Background and objectives: To compare the diagnostic performance of an immunoassay for plasma concentrations of phosphorylated tau (p-tau) 217 with visual assessments of fluorine-18 fluorodeoxyglucose [18F]FDG-PET in individuals who meet appropriate use criteria for Alzheimer dementia (AD) biomarker assessments.
Methods: We performed a retrospective analysis of individuals with early-onset (age <65 years at onset) and/or atypical dementia (features other than memory at onset), who were evaluated at a tertiary care memory clinic. All participants underwent measurements of CSF biomarkers (Aβ42, p-tau181, and total tau levels), as well as [18F]FDG-PET scans, amyloid-PET scans, and plasma p-tau217 quantifications. To determine whether the [18F]FDG-PET images were compatible with AD, images were visually rated by 2 nuclear medicine experts. Using a contingency analysis, we evaluated the accuracy of [18F]FDG-PET scan interpretation and plasma p-tau217 for an AD biomarker profile in CSF and for amyloid-PET positivity.

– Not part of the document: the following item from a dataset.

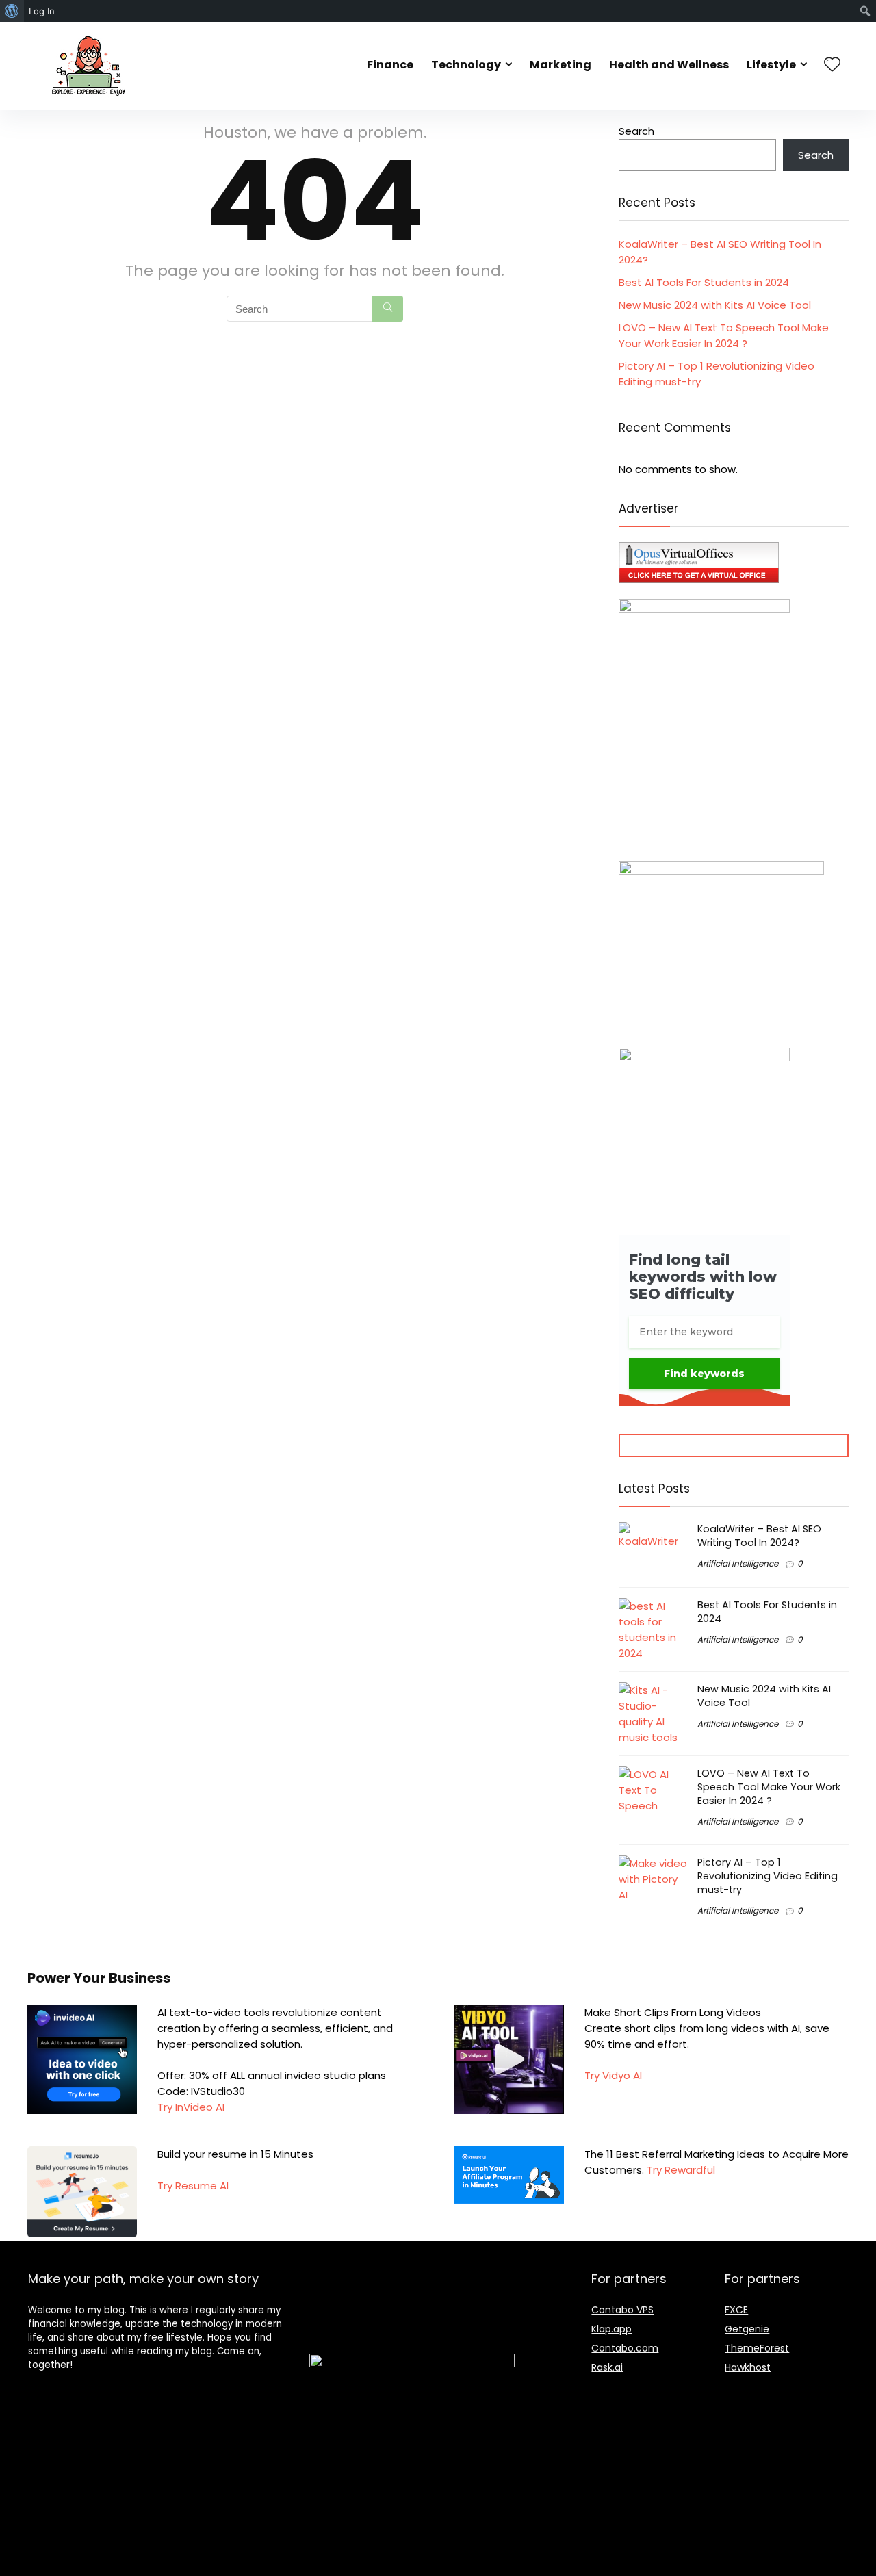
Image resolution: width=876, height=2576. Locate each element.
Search (636, 131)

Results: A total of 81 individuals with early onset and/or atypical dementia were included in this study (mean age = 65 years; 48/81 female (59%). Both [18F]FDG-PET and plasma p-tau217 showed high levels of agreement with reference standard AD biomarkers ([18F]FDG-PET area under the curve [AUC]: 71%; plasma p-tau217 AUC: 81%). Although both biomarkers had similar specificity for AD [18F]FDG-PET: 70%, CI: 0.56-0.81; plasma p-tau217: 70%, CI: 0.56-0.81), plasma p-tau217 had higher sensitivity for AD (plasma p-tau217: 97%, CI: 0.85-0.99 vs [18F]FDG-PET: 73%, CI: 0.57-0.85) (p = 0.01). Overall accuracy was also higher for plasma p-tau217 (AUC = 84%, CI: 0.75-0.93 vs 72%, CI: 0.60-0.83 of [18F]FDG-PET) (p = 0.02). The same pattern of results was observed when using amyloid-PET as the reference standard.
Discussion: Our study provides evidence that plasma p-tau217 has strong discriminative accuracy for AD among patients with early-onset and/or atypical dementia assessed in specialized settings. Future work should replicate these findings in secondary care settings.